* [Blok Teks]
Padahal aksi masyarakat adat melakukan penutupan akses mobilisasi pengangkutan Crude Palm Oil (CPO) dan buah sawit milik PT. HPM serta PT. SAWA di Kilo Meter 16 itu sudah sesuai dengan Peraturan Daerah Provinsi Kalimantan Timur Nomor 10 Tahun 2012 tentang Penyelenggaraan Jalan Umum dan Jalan Khusus. 

“Setiap angkutan batubara dan hasil Perusahaan Kelapa Sawit dilarang melewati jalan umum” sebagaimana dimaksud dalam Pasal 6 Ayat (1)”. 

Menindaklanjuti aksi penutupan akses mobilisasi pengangkutan Crude Palm Oil (CPO) dan buah sawit milik PT. HPM serta PT. SAWA di Kilo Meter 16 tersebut, Pemerintah Kabupaten Kutai Timur mengundang masyarakat adat Dayak Long Wai dan PT. SAWA untuk hadir pada hari rabu, tanggal 10 Februari 2021 dalam rapat Fasilitasi Membahas Permasalahan Tuntutan Adat Dayak Desa Long Bentuk Kepada PT. SAWA dan PT. HPM di Sangatta.

Masyarakat Desa Long Bentuk mengutus Benediktus Beng Lui, Heri Kiswanto Sitohang, SVD dan Bapak Elisason untuk menghadiri rapat tersebut. 

Pertemuan 10 Februari 2021 di ruang rapat Arau lantai 2 Sekretariat Daerah Kabupaten Kutai Timur di pimpin oleh Plt. Bupati Kutai Timur dan di hadiri oleh instansi terkait di Kabupaten Kutai Timur, Kapolres, Kodim 9090 Kutai Timur, Camat Busang, Kepala Desa Long Bentuk, Desa Rantau Sentosa, Long Nyelong, Dewan Adat Dayak Kalimantan Timur, Dewan Adat Dayak Kutai Timur.

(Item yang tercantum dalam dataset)
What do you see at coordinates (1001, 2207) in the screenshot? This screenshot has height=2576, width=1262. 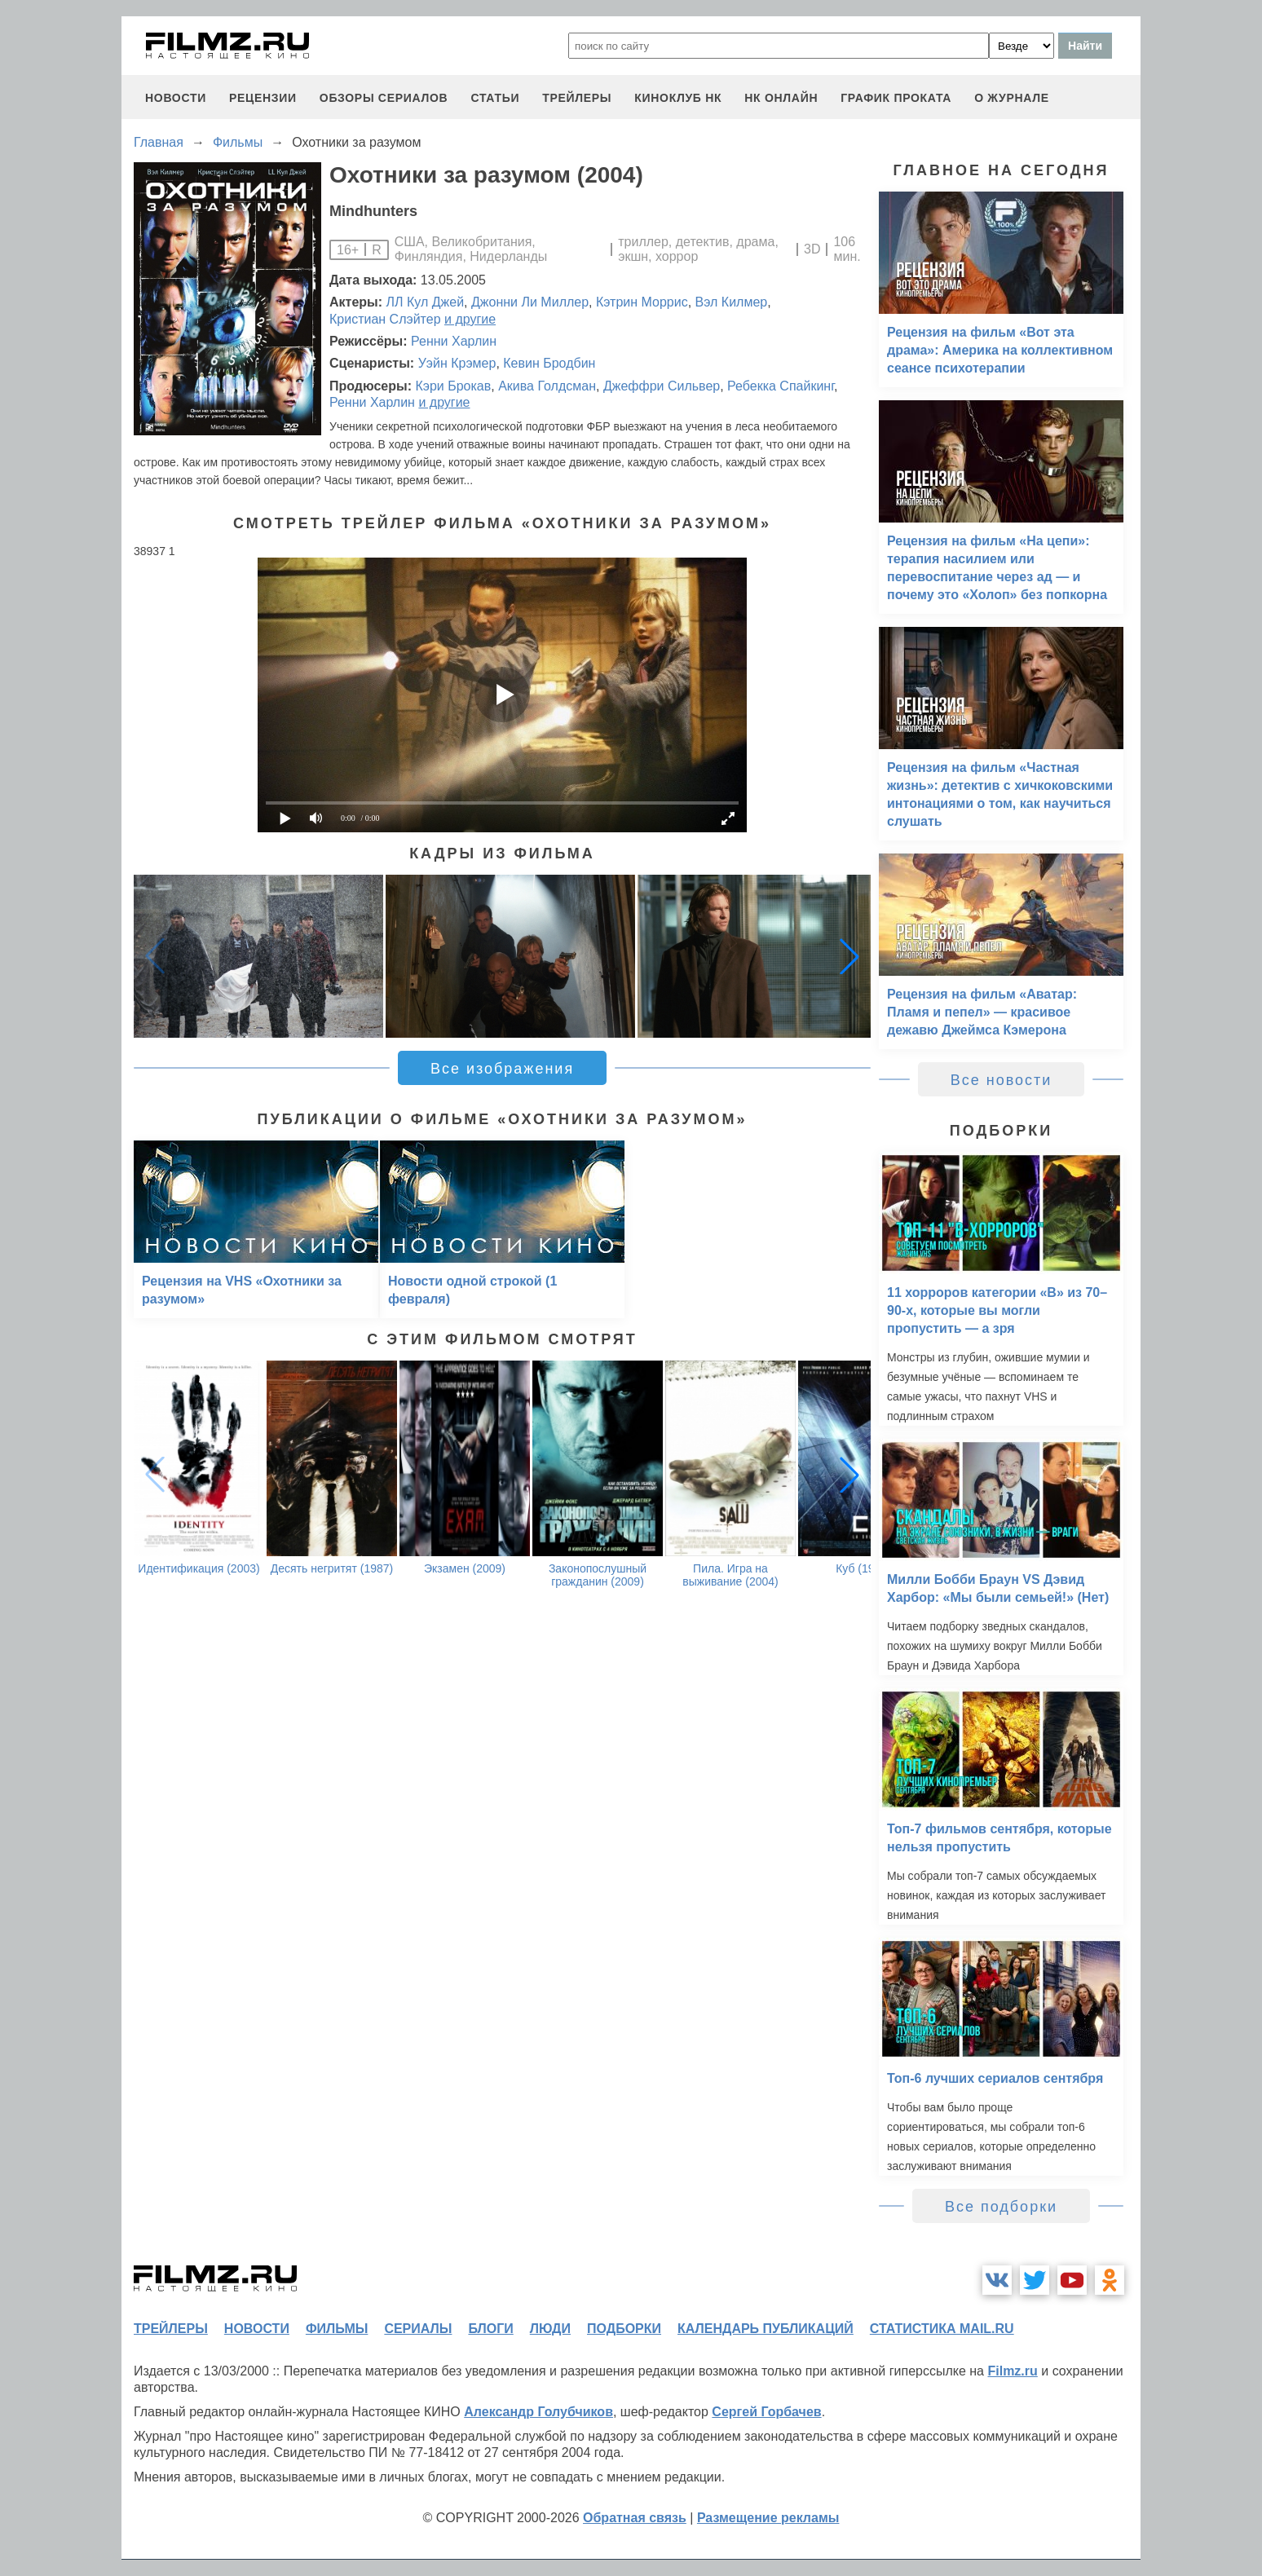 I see `Все подборки` at bounding box center [1001, 2207].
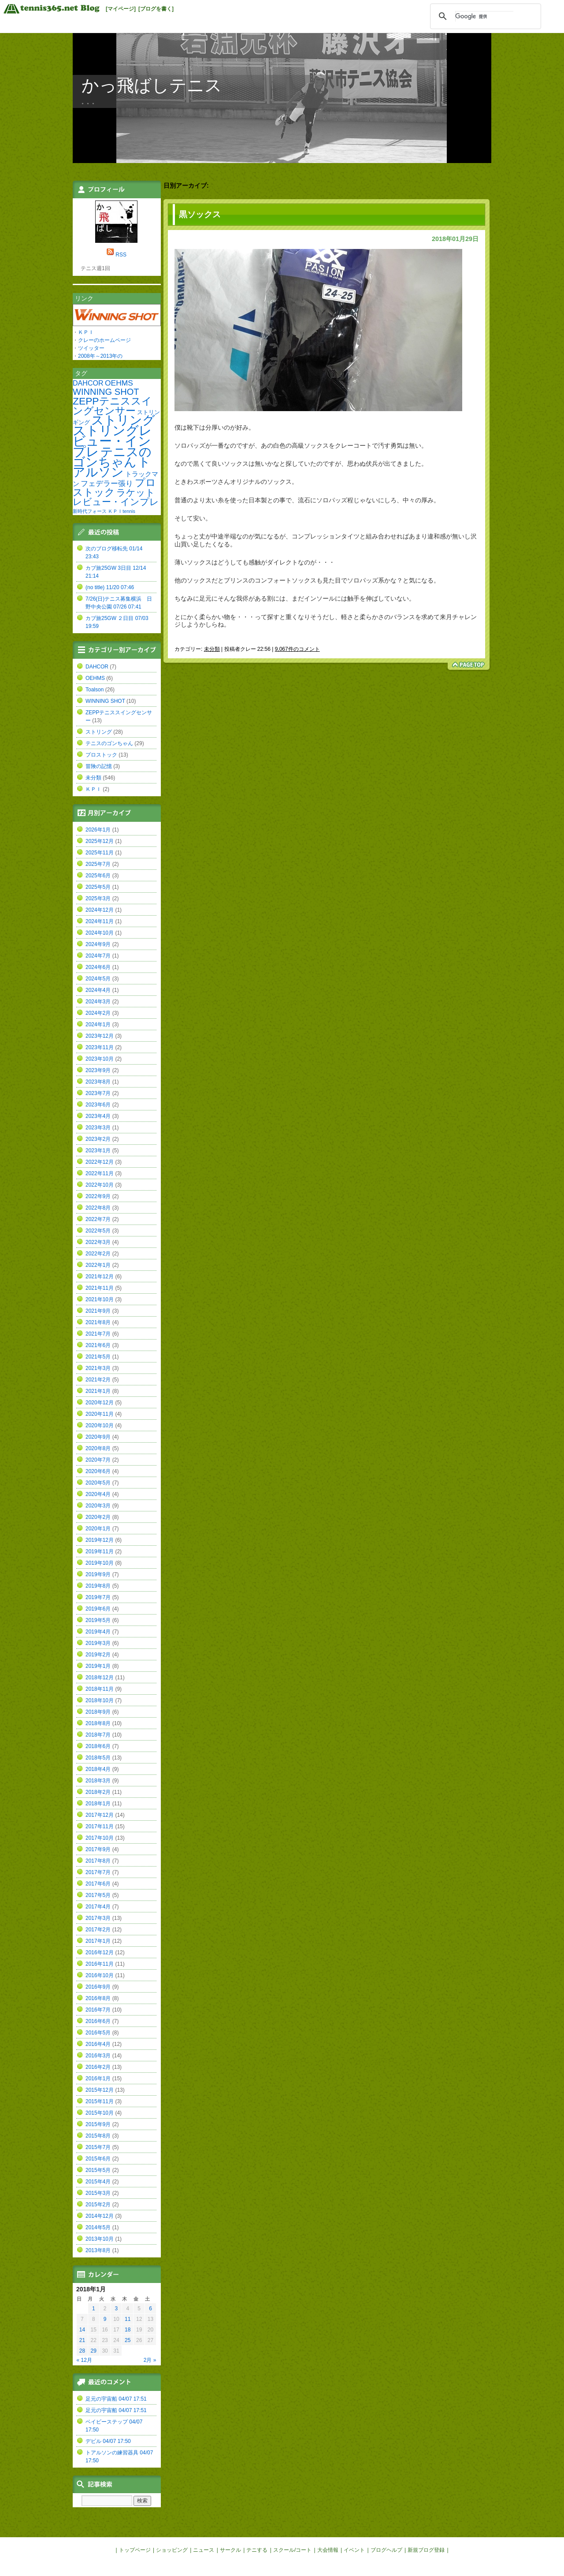 Image resolution: width=564 pixels, height=2576 pixels. I want to click on 2018年7月, so click(98, 1735).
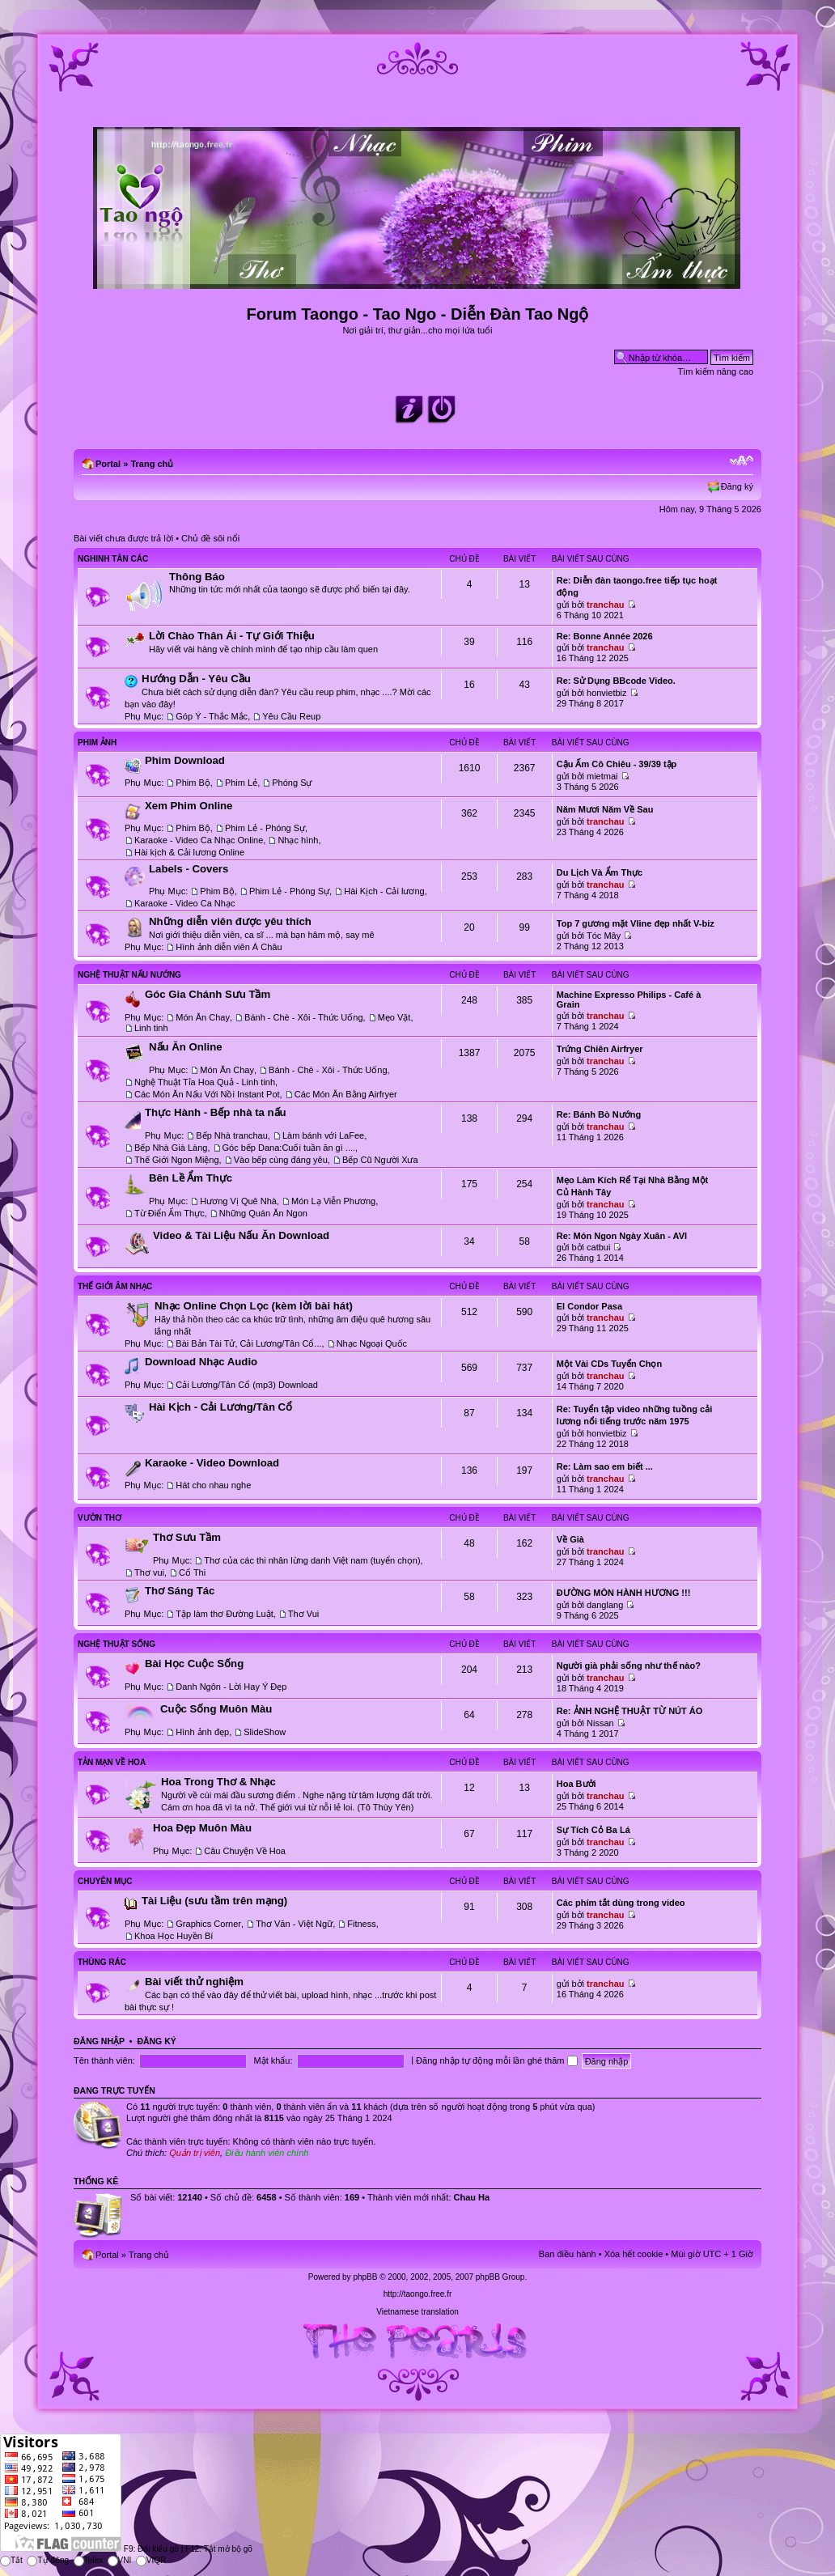  What do you see at coordinates (605, 636) in the screenshot?
I see `Re: Bonne Année 2026` at bounding box center [605, 636].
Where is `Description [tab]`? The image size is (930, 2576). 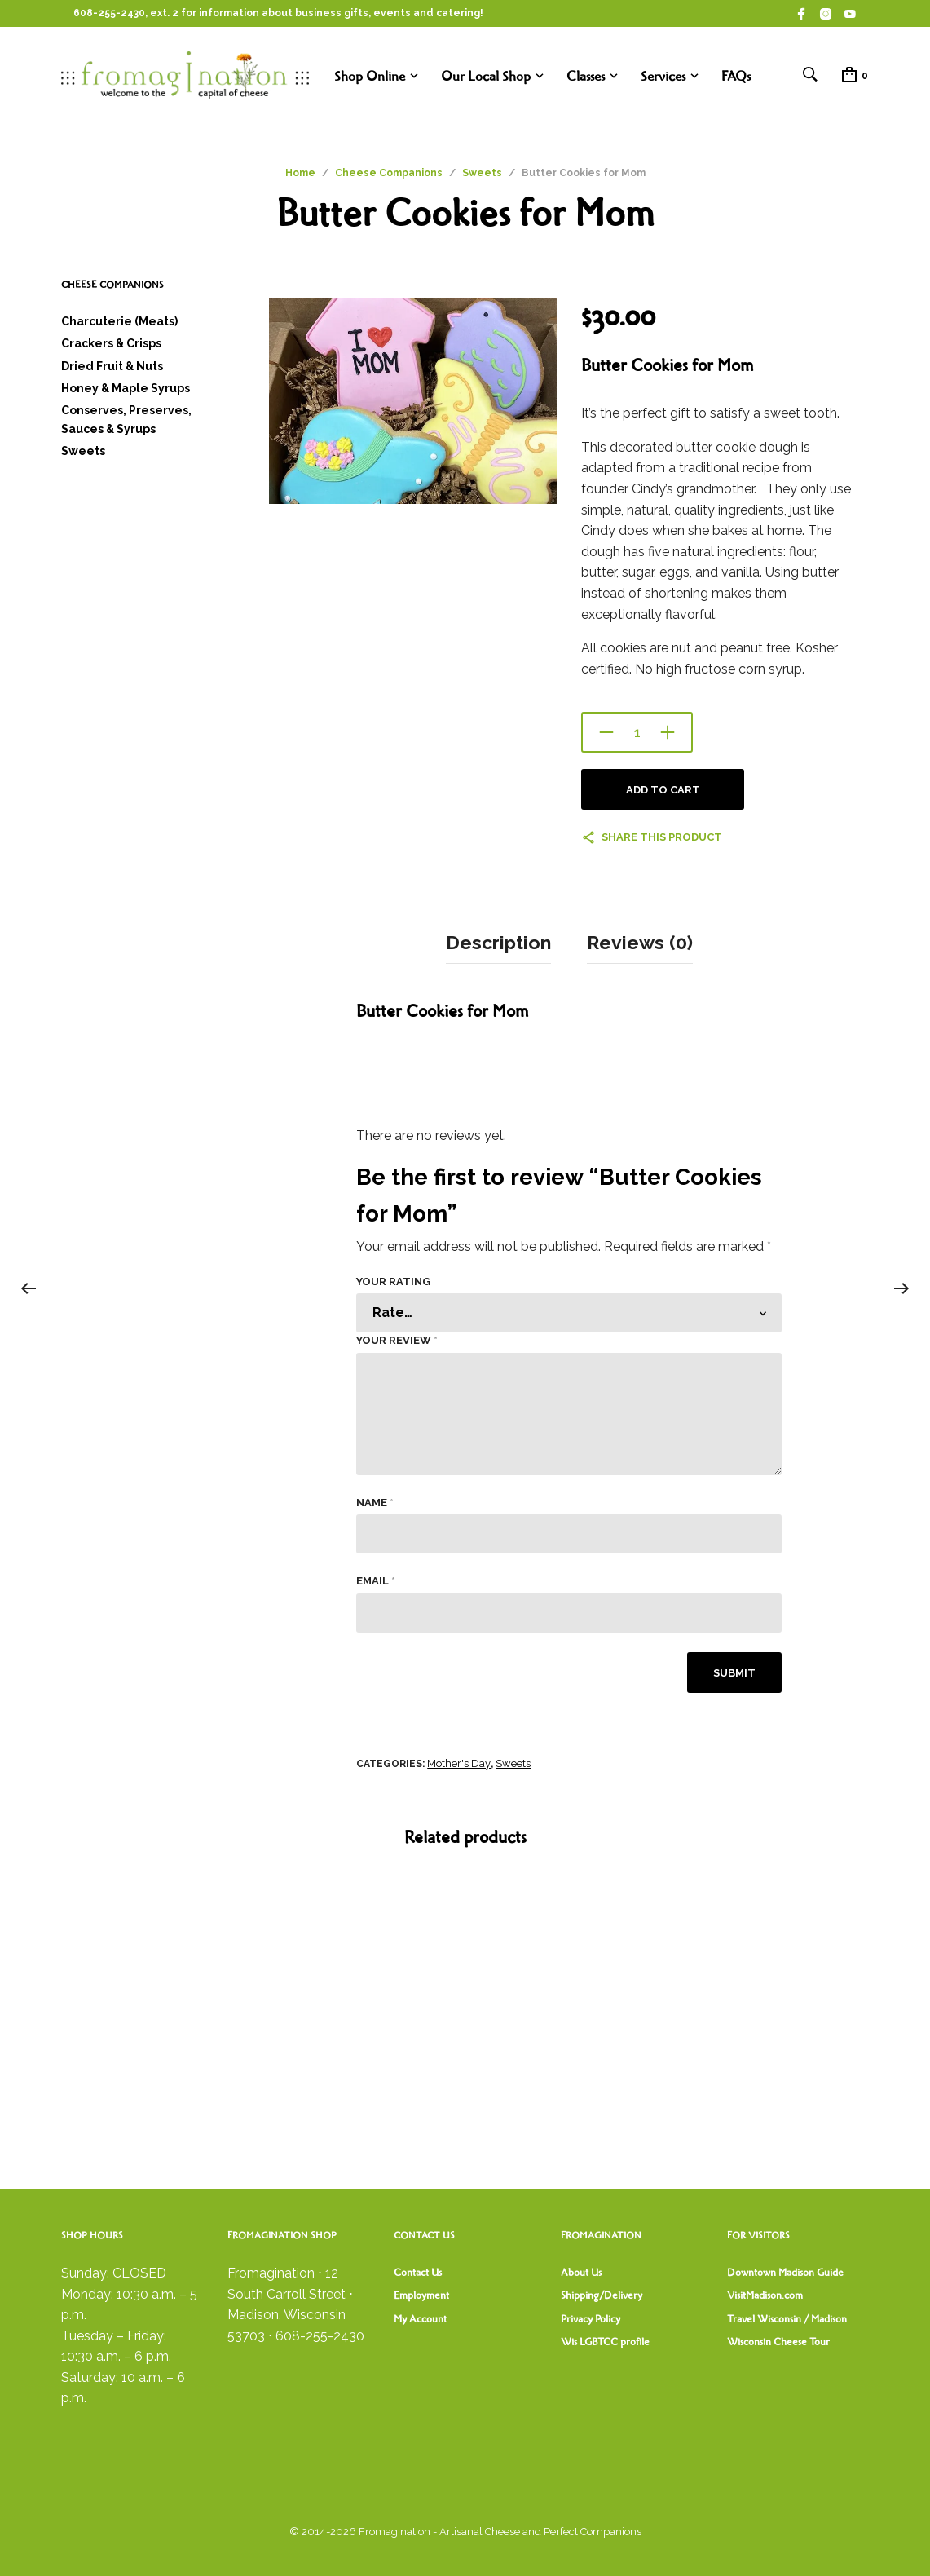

* [Daftar Tugas]
#1 Dalam teks tentang penutupan akses angkutan sawit, siapa yang memimpin pertemuan tanggal 10 Februari 2021 di Sekretariat Daerah Kabupaten Kutai Timur?
#2 Kutip bagian teks tentang penutupan akses angkutan sawit, mulai dari "Padahal aksi masyarakat" dan berakhir pada "dan Jalan Khusus.".

* [Jawaban per Tugas]
#1 Plt. Bupati Kutai Timur.

#2
Padahal aksi masyarakat adat melakukan penutupan akses mobilisasi pengangkutan Crude Palm Oil (CPO) dan buah sawit milik PT. HPM serta PT. SAWA di Kilo Meter 16 itu sudah sesuai dengan Peraturan Daerah Provinsi Kalimantan Timur Nomor 10 Tahun 2012 tentang Penyelenggaraan Jalan Umum dan Jalan Khusus.